Trying to figure out how leafy appendages could end up adorning a plum-like fruit's skin, I tried to interpret the desiccated, brown thing atop each fruit. Was it a withered corolla, more leaf-like things, or what? There were plenty of green, immature fruits on which the brown thing at the top were less shriveled, so the item was examined on one of them:
Still I couldn't say what it was, but part of it looked like more of the things issuing from the fruit's skin. Making a longitudinal section of the green fruit didn't explain much, either, but it did show that it was well rooted inside the fruit's top:
Seeds seem to cluster in the upper part of the fruit, though later I was to learn that they are attached by their placenta-like funiculi to the ovary's bottom, so they demonstrate "basal placentation," which is a relatively uncommon way for ovules to attach themselves. In the picture you can't see the placentation, but the seeds narrow at their bases, indicating where the funiculus attaches to them. Now I cut across the green fruit:
Not much new information there, except that the green flesh is exceptionally sticky.

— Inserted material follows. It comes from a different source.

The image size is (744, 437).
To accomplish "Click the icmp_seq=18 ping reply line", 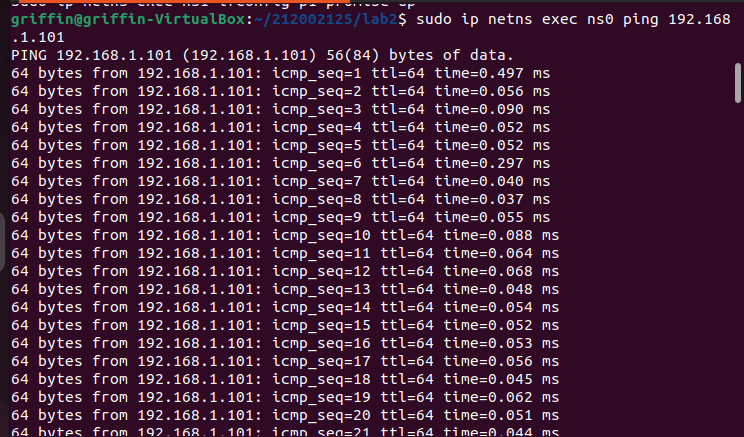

Finally, a look at the leaves, which on most of the dangling stems had dried up and fallen off, but a few remained, shown below:
Beside the broad-based spine at the base of the yellow leaf at the above picture's lower, right corner, notice the white tuft of fuzzy hairs at the base of the spine. All the spines are accompanied by such tufts, and that feature alone should have cued me to which plant family I was dealing with. However, all the above fruit features so flabbergasted me that at first the information didn't ring a bell.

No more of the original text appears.